The taxi driver pointed to a settlement on the next hilltop. It was Agor, Henry’s home. Though there was a high wire fence topped with curling barbed wire fronting the road, the gate was wide open and the guard booth empty. The taxi turned sharply in and drove up a dirt incline to a low corrugated-metal shed. A man with a blowtorch was working at a long table in the open air and from inside the shed I heard a hammer pounding.
I got out of the car. “I’m looking for Henry Zuckerman.”
He waited to hear more.
“Henry Zuckerman,” I repea
ted. “The American dentist.”
“Hanoch?”
“Henry,” I said. Then, “Sure—Hanoch.”
I thought, “Hanoch Zuckerman, Maria Zuckerman—the world is suddenly full of brand-new Zuckermans.”

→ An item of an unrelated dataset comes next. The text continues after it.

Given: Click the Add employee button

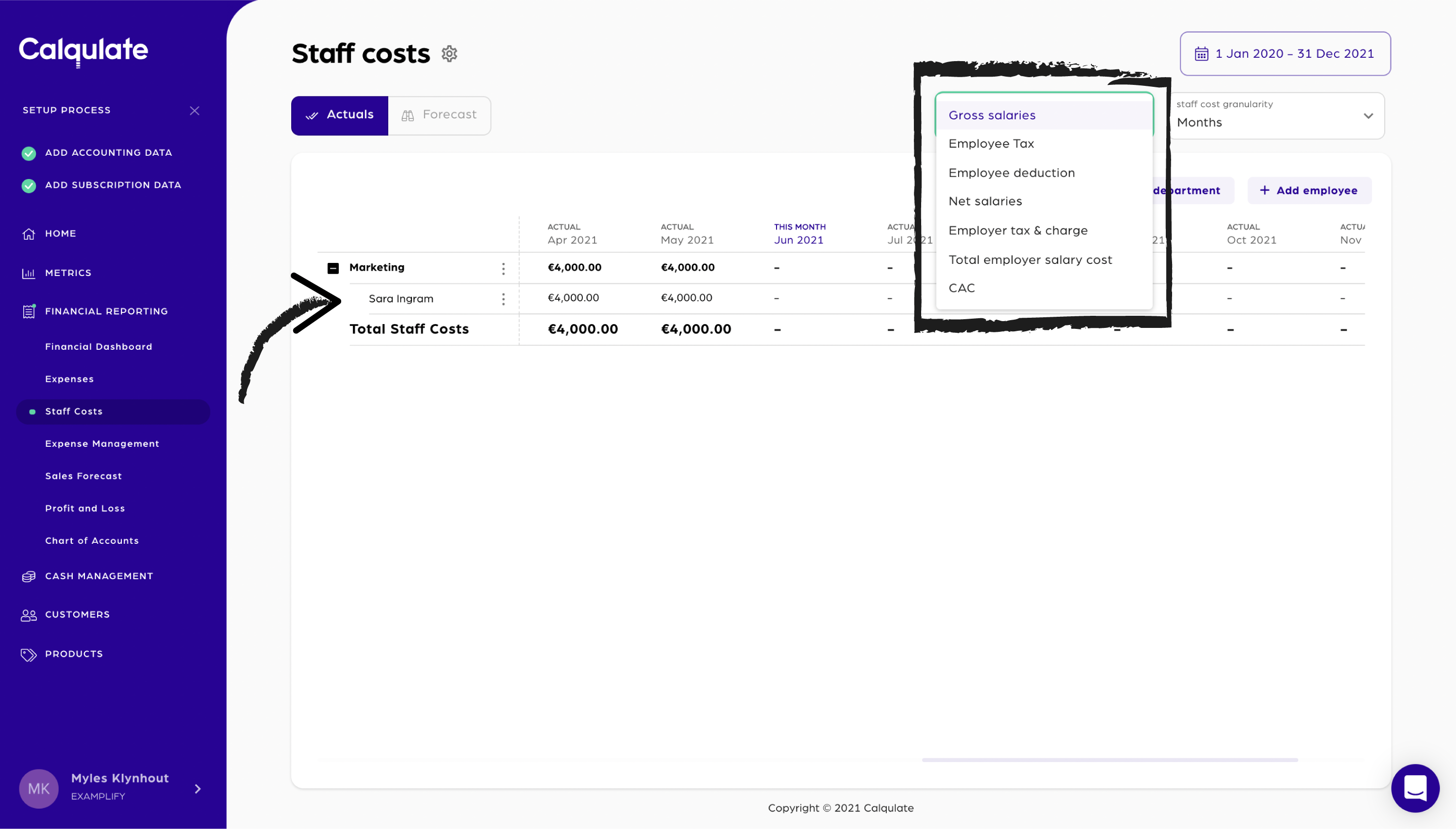Looking at the screenshot, I should pyautogui.click(x=1308, y=191).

He pointed farther up the dirt road to a row of small, block-like concrete buildings. That was all there was up there—a raw, dry, dusty hill with nothing growing anywhere. The only person to be seen about was this man with a blowtorch, a short muscular fellow wearing wire-rimmed glasses and a little knitted skullcap pinned to his crew cut. “There,” he said brusquely. “School is there.”
A stout young woman in a pair of overalls and wearing a large brown beret came bounding out of the shed. “Hi,” she called, smiling at me. “I’m Daphna. Who you looking for?”

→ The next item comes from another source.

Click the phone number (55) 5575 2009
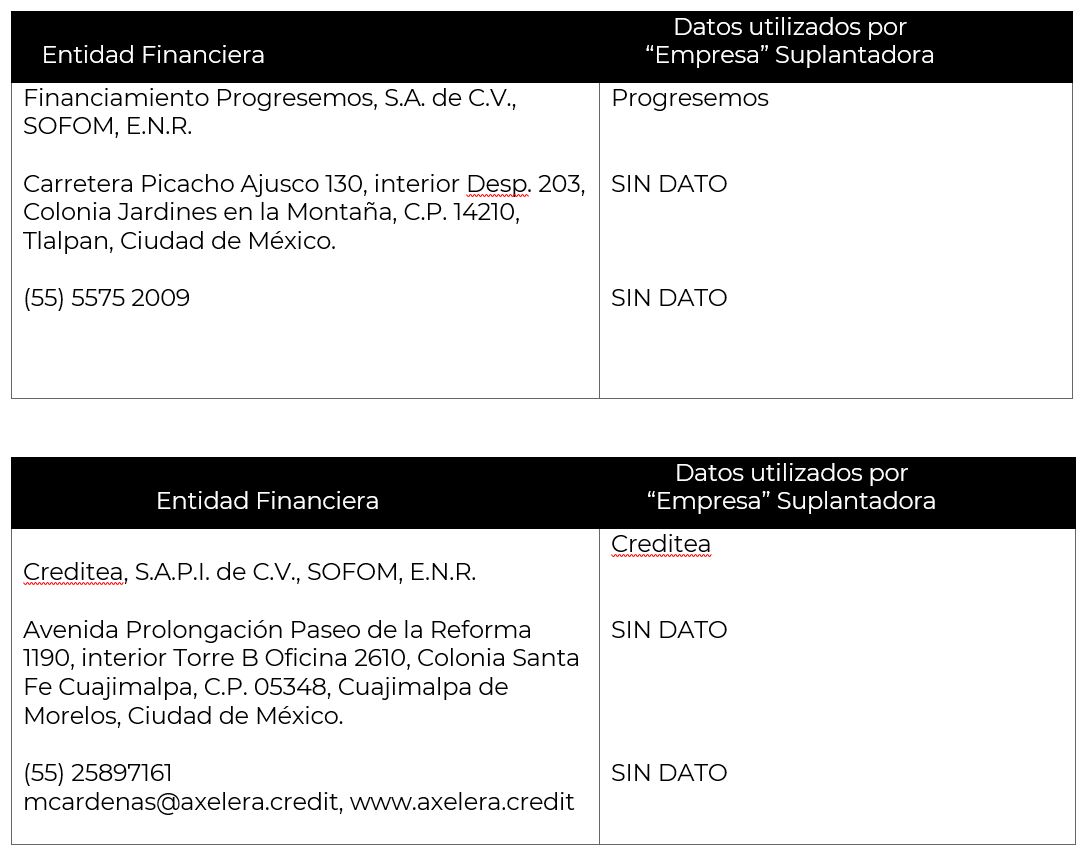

She spoke with a New York accent and reminded me of the hearty girls I used to see dancing to Hebrew folk songs at the Hillel House when I was a freshman new to Chicago and went around there at night, during the first lonely weeks, trying to get laid. That was as close as I ever came to Zionism and constituted the whole of my “Jewish commitment” at college. As for Henry, his commitment consisted of playing basketball at Cornell for his Jewish fraternity.
“Hanoch Zuckerman,” I said to her.
“Hanoch is at the ulpan. The Hebrew school.”
“Are you American?”
The question affronted her. “I’m Jewish,” she replied.
“I understand. I was just guessing from your speech that you were born in New York.”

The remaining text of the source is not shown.